What are three big scenes in your novel that change the game completely?

  • When the queen decides to allow Wild to continue pretending to be the princess instead of having her put to death. Not only does the queen come to care for Wild, but Roseabel (I am totally spelling that wrong) was promised to the crowned prince of Blairford, and since the kingdoms have been on the verge of war for years, the queen is afraid that if they don’t produce a bride for the wedding, Blairford will call it off.
  • When Wild jumps Daivat. Literally jumps. He is not amused, but he softens up eventually…
  • When Wild’s secret is revealed. No, I’m not telling anyone what the secret is. Y’all will have to read it when it comes out.

What is the most dynamic relationship your character has? Who else do they come in contact with or become close to during the story?

I have to say with Quade. Her relationship with Daivat is pretty straightforward, but Quade is different. She doesn’t know he’s her uncle in the beginning, and she gets quite mad when he reveals it, because she’s never had any real family, and in the end he tells her that her mother is actually alive. The entire time, he’s been raising her waiting for her to display her secret, though he thinks he nature of her secret is MUCH different. He’s been doing it out of duty, not love, so the feelings between them are a little complicated.

How does your protagonist change by the end of the novel?

She learns to be much more level-headed. She doesn’t push people’s boundaries as much and she learns to just be calm sometimes.

Do you have an ending in mind, or do you plan to see what happens?

I see Wild running away with Daivat with hounds at their heels. Quade finds them and takes them to his secret hideaway, with lots of interesting spoilers. Her and Daivat decide to see the world and sail away, waving to the readers as they go (not really).

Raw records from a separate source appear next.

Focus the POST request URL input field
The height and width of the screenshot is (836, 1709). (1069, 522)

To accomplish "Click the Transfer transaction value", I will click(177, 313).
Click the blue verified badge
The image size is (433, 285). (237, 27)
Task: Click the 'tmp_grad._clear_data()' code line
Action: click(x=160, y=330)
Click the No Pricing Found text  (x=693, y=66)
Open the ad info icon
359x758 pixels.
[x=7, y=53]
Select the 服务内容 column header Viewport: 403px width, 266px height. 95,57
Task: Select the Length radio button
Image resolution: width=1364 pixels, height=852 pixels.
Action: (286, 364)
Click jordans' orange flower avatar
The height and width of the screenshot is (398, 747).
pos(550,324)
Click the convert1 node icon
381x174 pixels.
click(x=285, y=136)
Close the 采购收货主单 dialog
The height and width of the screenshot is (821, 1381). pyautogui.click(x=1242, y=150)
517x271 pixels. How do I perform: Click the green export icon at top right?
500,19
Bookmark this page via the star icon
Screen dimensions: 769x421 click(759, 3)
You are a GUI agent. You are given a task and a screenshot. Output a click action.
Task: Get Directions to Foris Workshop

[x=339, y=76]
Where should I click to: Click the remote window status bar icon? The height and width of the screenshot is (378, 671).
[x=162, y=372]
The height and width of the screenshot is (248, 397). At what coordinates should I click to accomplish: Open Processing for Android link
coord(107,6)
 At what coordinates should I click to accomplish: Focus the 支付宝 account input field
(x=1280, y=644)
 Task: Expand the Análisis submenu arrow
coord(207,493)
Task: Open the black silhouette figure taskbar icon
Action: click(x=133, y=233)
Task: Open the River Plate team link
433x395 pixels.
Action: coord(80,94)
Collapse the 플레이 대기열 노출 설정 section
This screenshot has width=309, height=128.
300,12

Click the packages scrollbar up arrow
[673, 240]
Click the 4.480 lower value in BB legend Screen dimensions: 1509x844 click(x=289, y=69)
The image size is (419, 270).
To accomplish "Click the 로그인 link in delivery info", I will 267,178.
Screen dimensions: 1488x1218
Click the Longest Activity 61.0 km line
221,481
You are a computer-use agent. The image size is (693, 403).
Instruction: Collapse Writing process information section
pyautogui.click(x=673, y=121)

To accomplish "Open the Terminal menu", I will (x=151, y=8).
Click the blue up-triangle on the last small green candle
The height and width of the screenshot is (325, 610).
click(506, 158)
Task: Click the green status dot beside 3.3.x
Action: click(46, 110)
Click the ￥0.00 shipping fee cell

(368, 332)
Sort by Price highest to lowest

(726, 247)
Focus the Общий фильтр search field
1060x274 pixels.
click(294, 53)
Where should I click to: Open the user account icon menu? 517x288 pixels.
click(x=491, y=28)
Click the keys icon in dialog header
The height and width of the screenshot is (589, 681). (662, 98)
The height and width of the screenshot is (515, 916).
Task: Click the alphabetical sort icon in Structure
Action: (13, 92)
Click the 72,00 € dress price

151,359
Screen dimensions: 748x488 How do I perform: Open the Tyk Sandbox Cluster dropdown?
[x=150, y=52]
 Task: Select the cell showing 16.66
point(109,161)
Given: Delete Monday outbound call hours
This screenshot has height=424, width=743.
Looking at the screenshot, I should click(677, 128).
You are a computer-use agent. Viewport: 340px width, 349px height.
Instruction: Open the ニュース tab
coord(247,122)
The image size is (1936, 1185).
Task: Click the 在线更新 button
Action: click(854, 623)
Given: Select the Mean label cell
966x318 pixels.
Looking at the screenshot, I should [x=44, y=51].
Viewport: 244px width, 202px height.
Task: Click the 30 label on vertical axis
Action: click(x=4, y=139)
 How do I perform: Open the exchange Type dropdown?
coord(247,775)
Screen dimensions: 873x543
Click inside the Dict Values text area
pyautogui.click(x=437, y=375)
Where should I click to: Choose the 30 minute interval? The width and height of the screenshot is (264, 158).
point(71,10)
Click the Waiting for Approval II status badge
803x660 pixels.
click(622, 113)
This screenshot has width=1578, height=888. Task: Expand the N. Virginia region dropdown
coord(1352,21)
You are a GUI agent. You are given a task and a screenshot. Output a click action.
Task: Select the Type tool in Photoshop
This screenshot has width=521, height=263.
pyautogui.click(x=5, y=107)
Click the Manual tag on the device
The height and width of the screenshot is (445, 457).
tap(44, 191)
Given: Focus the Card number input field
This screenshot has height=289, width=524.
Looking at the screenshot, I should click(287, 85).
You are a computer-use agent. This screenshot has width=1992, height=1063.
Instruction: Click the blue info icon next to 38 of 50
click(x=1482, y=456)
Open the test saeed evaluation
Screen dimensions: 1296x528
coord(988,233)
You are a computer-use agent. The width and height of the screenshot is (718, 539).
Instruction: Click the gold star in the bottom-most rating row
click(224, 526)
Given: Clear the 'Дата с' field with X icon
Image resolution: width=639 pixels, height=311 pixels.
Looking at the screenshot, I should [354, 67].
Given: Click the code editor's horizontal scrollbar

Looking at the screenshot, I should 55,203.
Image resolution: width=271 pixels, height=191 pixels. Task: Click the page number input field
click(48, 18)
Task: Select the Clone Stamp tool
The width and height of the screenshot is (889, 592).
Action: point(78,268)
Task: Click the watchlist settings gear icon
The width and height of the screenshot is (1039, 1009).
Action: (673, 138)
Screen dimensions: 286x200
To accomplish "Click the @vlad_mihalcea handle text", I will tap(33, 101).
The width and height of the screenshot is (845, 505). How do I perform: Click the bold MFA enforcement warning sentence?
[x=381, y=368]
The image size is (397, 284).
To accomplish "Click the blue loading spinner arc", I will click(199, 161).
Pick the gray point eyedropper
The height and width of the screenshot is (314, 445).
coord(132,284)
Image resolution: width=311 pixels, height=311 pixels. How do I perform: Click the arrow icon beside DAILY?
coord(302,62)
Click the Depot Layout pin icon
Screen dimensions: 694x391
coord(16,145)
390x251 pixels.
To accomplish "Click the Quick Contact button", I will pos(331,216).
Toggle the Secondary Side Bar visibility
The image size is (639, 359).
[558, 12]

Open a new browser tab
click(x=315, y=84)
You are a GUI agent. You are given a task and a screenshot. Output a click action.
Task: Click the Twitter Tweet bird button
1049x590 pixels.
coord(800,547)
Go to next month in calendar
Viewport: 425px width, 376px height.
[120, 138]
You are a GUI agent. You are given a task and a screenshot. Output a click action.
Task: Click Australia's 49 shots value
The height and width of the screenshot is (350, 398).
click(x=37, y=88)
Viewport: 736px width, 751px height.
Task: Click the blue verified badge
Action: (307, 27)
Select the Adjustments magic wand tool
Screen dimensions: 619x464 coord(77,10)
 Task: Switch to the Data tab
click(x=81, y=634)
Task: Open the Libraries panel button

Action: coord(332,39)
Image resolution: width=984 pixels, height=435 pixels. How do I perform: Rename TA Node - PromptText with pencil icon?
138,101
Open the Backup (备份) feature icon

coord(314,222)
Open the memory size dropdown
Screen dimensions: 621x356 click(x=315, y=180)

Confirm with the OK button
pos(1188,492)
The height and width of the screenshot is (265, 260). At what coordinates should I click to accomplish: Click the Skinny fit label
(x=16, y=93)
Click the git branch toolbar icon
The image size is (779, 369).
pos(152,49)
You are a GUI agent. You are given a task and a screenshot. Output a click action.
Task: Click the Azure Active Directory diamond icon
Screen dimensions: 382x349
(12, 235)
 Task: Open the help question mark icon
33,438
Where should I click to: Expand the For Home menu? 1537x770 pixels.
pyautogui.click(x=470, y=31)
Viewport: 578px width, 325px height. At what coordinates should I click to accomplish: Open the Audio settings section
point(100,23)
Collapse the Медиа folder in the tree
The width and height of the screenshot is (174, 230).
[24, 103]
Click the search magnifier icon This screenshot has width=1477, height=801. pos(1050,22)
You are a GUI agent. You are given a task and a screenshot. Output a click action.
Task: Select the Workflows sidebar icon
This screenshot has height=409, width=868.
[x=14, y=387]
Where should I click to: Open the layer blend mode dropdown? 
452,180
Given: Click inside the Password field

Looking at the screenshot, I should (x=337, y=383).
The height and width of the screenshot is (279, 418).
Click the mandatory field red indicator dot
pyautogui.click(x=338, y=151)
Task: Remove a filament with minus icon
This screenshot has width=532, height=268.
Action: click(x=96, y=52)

What are your hopes and dreams for your book? What impressions are you hoping this novel will leave on your readers and yourself?

I just hope that it’s as fun for the readers as I envision it. It’s going to be a lot of the character finding herself, so I hope that girls of that age (18-25) will be able to connect to it because of that, but also that people will be drawn in by the characters and the plot. I’m not aiming for anything deep here, I just want to write an enjoyable book that others will like.